NPR had more tonight on All Things Considered:
"Until now, we've always believed that cave painting was part of a suite of complex symbolic behavior that humans invented in Europe," says archaeologist Alistair Pike of the University of Southampton in the United Kingdom. "This is actually showing that it's highly unlikely that the origin of painting caves was in Europe."
(snip)
Figurative artwork depicting animals has been found on stone slabs in a rock shelter known as Apollo 11 in Namibia, points out Alison Brooks of George Washington University, who says these images were made more than 30,000 years ago.
"What this suggests is that this whole ability to make these things and possibly the tradition of making them is part of the cultural repertoire of the people who left Africa," says Brooks. She says that the paintings in Indonesia are very similar to images seen in Europe — for example, the babirusa in profile, with hair, is similar to European depictions of hairy mammoths.
But the Indonesian animals have stick legs and feet, instead of more detailed limbs.
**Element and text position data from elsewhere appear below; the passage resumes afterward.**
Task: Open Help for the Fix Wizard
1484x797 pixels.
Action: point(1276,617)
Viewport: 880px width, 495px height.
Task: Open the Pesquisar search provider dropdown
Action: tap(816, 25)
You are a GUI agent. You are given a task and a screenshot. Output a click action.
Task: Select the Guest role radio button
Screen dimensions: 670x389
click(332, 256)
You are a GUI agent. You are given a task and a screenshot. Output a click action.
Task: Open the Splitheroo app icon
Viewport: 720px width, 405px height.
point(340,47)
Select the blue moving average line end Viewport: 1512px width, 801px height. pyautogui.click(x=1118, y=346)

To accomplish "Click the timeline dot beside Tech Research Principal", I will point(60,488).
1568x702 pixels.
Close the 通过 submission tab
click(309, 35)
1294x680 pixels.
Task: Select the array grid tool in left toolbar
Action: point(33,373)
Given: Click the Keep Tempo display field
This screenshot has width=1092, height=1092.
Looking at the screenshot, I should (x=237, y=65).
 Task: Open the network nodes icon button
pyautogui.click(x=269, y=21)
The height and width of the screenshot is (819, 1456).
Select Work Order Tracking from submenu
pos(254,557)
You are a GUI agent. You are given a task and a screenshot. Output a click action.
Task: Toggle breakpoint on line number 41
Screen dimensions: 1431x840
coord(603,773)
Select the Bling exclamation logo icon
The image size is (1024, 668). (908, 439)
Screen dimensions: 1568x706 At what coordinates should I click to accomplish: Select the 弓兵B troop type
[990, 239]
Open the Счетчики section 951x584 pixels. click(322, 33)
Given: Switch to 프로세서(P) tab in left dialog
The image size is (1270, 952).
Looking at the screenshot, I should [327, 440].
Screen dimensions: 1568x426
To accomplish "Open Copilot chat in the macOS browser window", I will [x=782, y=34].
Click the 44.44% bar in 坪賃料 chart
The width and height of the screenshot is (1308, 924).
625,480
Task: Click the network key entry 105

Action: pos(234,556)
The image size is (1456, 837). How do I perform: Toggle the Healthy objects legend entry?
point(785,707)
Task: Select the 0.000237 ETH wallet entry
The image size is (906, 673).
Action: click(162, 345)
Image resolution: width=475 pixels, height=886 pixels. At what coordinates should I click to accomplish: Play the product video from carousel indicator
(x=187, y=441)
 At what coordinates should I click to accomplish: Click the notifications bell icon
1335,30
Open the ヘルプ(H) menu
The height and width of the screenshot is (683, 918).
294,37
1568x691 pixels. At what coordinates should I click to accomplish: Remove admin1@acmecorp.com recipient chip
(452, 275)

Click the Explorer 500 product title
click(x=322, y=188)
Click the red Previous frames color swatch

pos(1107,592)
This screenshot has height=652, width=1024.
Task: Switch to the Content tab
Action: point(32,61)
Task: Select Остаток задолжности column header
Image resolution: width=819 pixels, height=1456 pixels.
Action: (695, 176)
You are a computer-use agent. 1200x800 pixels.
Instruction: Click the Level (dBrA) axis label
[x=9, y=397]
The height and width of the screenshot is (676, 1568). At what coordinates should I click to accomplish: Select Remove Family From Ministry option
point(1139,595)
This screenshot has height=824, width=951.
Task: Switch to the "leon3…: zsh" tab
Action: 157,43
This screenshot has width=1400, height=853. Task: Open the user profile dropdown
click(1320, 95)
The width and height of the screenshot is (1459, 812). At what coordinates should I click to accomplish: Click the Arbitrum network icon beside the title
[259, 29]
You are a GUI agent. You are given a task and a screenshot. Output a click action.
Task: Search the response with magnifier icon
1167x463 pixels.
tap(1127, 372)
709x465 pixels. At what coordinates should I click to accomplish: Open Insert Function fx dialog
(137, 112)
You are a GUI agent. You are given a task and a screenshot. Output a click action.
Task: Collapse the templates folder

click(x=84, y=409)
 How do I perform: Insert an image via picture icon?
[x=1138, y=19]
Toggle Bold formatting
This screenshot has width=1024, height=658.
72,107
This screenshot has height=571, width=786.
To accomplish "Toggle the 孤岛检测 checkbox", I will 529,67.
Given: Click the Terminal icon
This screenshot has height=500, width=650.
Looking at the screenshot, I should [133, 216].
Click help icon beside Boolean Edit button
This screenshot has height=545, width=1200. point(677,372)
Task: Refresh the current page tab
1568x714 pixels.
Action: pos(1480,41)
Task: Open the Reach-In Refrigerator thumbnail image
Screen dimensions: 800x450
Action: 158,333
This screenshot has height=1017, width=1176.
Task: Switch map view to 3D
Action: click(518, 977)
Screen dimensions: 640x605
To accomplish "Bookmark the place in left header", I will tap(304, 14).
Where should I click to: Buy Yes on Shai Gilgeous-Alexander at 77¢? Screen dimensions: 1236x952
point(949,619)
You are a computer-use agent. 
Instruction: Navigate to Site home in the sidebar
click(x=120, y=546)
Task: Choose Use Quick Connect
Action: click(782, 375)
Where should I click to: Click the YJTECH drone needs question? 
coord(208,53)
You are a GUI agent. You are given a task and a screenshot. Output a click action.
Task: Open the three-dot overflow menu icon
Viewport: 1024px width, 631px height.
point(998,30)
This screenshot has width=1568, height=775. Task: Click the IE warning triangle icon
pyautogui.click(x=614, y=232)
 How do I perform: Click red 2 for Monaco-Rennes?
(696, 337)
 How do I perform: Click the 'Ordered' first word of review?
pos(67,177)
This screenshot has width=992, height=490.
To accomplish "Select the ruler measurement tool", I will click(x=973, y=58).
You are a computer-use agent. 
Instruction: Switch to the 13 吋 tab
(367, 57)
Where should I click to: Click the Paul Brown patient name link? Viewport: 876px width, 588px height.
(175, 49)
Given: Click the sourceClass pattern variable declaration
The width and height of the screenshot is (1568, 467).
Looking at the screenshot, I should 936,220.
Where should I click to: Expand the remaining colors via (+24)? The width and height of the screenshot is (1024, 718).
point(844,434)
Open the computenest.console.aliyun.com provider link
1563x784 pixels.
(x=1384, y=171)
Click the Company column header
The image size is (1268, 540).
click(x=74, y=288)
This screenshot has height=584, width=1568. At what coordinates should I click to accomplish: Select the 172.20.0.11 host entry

And there's a hint of a red line that might depict the ground surface of the land that the animal is standing on, which is not found in other places.
"There are some things that are a little bit different about this," says Brooks, though "it does seem to be that it's part of the tradition."
NPR
This has been an astonishing and amazing day in the fields of anthropology, migration, art and human development.
And what I wonder about is this: whose hands were those?